I’m sharing a few thoughts over the code development – research relationship accumulated over the past three years, in the hope these will be helpful to someone else.
- Our primary goal is to publish, explain, and communicate to others what our research is about. Writing down a few slides or paragraphs about the ideas we are pursuing, experimental conditions, results, feelings, and possible research directions for the future is worth investing our time. In so doing, we ensure that we go through our work thoroughly, finding out when we are doing things that could be done in a more efficient, or even completely different way.
- We try to be researchers, thus code is a means to reach a goal, not the goal itself.
- Think before writing code. At times it is enough to stop writing, start thinking, then realize that the code we were going to write was absolutely useless. Let’s think of what the output is that we would like to have, what the inputs are that we have at hand, then find the shortest path to do that.

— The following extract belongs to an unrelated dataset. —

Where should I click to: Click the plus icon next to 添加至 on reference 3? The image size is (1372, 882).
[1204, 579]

- Save intermediate results. If something takes more than a few minutes, we should save the intermediate results. If every time we modify a small detail we need to re-run the whole code again and it takes hours, we are wasting our time and losing focus.
- The black-box is evil. We need to know what libraries and code written by others is doing. Or at least we need to be very conscious that the fault might be in the way we are using others’ code.
- If it takes a long time, it’s probably wrong. Check out resources usage, identify the bottleneck, and see whether the problem is in the way we wrote the code.
- When an algorithm works fine, let’s first publish it in a paper. Then, when the paper is submitted, let’s rewrite the code in a decent way so that it can be used in the future. Including sanity checks and tests before and after code revision. Comments/documentation is important to remind ourselves and explain to others what we have been doing.